相談前の状況 父親を亡くされた依頼者からの相談です。
父親は個人事業を営んでおり、休眠口座を含めて多数の金融機関口座をもっていました。また、几帳面な性格なのか、10冊以上にわたるノートに金銭のやり取りを記録されており、その中には相続人らとの多数の金銭のやり取りが残っていました。
父親が亡くなったため、相続人(姉妹)で遺産分割を行おうと思ったものの、姉妹間の折り合いが悪く、また膨大な資料を独力では整理することができず、相談に来られました。

解決への流れ 遺産の調査の後、当事者間での話し合いが難しい状況にあることから、すみやかに遺産分割調停の申立を行いました。
調停の場で、父親のノートを丹念に整理して、相手方に多額の生前贈与が行われていたことを示し、また父親の末期における依頼者の介護等の出費なども資料として、依頼者にとって有利な範囲での調停が成立しました。

磯野 真 弁護士 磯野 真 弁護士からのコメント ノートの記録は、矛盾した記述も多く、全面的に信用性が認められるような正確な証拠ではありませんでした。

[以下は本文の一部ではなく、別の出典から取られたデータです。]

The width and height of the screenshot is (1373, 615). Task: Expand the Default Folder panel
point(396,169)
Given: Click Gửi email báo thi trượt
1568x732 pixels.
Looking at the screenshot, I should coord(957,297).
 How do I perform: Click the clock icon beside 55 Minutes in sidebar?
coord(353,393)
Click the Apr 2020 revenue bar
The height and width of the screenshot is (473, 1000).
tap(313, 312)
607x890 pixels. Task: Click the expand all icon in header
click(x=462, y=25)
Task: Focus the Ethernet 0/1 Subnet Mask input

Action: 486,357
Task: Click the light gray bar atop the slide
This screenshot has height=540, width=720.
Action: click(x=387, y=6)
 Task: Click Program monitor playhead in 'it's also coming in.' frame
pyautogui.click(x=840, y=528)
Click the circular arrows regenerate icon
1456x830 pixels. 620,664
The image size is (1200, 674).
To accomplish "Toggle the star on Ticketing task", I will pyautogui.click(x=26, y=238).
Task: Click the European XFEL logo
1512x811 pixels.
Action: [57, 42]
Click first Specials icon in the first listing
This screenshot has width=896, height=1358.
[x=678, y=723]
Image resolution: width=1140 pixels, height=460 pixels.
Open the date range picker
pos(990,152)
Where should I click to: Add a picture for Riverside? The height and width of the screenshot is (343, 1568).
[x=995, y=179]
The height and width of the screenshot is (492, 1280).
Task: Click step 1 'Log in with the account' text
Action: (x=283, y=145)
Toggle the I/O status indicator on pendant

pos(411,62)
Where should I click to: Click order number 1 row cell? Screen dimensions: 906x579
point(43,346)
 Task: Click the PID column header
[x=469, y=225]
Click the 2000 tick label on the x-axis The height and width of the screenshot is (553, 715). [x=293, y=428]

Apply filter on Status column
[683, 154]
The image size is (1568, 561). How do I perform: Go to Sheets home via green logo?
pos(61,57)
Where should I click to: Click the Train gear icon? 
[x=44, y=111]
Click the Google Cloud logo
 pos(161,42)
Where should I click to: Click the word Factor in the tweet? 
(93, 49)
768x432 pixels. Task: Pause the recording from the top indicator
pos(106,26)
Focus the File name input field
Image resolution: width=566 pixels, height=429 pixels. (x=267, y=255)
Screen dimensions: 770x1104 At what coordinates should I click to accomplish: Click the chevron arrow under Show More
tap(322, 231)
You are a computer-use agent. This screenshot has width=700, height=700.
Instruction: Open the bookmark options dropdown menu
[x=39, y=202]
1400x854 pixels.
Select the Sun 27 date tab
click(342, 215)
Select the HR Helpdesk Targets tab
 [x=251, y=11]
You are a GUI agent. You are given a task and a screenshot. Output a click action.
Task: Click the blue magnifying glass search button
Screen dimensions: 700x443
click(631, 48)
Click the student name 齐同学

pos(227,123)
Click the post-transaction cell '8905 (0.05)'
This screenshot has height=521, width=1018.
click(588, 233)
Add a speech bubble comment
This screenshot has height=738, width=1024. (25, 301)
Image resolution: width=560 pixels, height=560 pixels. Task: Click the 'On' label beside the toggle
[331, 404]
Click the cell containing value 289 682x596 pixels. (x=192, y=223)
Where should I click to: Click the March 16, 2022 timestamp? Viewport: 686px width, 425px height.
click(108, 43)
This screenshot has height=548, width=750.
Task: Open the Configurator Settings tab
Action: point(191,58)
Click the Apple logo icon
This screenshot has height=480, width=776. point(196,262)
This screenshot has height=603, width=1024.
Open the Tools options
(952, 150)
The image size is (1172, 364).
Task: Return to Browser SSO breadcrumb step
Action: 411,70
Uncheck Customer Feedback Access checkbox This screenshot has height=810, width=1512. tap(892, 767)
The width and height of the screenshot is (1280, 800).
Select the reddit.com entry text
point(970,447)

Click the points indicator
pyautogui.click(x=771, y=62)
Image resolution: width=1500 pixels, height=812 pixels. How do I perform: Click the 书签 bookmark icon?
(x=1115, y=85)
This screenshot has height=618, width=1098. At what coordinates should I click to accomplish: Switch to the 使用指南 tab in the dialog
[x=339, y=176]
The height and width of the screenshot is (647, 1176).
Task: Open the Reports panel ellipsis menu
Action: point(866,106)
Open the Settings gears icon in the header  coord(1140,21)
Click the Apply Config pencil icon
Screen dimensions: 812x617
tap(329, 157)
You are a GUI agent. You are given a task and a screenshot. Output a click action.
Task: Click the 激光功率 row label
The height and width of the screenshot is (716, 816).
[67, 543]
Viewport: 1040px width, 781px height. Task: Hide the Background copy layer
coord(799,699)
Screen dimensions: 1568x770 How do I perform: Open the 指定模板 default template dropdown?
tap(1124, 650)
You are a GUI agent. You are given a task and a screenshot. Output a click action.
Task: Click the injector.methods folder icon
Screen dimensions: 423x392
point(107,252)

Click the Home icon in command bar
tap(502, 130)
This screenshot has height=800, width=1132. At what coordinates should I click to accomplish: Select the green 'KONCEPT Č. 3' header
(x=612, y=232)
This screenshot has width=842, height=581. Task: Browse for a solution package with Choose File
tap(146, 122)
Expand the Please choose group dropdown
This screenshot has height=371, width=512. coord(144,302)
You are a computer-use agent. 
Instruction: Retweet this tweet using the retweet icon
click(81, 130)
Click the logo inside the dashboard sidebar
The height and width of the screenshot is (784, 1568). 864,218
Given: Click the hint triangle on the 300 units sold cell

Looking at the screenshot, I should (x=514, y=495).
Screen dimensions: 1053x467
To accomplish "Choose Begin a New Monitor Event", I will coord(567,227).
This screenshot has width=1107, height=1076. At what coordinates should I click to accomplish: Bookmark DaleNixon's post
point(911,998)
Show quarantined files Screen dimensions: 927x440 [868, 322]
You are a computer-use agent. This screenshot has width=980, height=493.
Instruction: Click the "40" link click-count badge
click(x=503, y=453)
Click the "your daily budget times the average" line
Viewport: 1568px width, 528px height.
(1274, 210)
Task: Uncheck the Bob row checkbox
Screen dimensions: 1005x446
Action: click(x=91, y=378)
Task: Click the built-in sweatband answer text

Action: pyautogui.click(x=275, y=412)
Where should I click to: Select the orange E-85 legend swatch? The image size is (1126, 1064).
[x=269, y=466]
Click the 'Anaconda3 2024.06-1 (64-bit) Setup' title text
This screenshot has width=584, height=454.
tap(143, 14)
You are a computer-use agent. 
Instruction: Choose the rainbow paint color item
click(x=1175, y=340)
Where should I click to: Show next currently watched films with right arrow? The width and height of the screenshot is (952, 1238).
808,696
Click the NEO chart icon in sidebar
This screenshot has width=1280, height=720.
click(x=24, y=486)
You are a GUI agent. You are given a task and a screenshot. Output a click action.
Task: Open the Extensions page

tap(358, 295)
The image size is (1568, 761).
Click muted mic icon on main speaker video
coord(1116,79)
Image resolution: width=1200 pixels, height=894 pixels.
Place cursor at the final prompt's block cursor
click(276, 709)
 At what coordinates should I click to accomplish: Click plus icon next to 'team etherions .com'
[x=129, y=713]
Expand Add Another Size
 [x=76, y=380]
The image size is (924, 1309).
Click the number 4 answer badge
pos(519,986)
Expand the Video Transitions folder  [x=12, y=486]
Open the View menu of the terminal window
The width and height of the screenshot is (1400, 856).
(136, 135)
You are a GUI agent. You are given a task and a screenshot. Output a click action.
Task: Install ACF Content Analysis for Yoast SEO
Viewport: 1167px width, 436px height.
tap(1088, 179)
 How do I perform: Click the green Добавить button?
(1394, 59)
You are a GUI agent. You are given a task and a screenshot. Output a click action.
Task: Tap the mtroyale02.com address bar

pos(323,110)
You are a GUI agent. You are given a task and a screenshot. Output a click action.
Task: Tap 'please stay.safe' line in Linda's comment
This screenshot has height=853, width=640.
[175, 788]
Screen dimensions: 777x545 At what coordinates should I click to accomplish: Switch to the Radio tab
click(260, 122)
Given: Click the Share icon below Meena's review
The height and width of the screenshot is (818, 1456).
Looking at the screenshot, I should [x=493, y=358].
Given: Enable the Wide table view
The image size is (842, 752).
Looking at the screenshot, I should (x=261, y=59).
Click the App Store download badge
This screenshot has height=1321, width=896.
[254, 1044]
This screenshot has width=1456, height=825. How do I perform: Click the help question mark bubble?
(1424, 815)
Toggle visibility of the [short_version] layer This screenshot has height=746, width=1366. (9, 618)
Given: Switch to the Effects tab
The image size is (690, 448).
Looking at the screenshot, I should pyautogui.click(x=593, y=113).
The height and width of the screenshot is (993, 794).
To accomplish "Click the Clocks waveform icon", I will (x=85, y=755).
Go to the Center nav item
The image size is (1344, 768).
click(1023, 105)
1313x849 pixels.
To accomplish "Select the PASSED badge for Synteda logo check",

しかし、その中でどのような点が矛盾しており、どこは矛盾していないかなどといった点を整理して示すことにより、信用に値しない証拠とも異なることを強調することで、調停委員ひいては相手方に対する有効な説得が可能になったと考えられます。
このようなノートの記述に関して、相続人間で解釈に違いがなければ良いのですが、解釈に対する客観的な見通しを立てることは、当事者ではなかなか難しいのではないかと思います。
そのような中、第三者として客観的に資料をながめ、専門的に分析した上で、説得力のある主張を行うということは、やはり専門家である弁護士ならではの仕事として、役割を果たせたと思っています。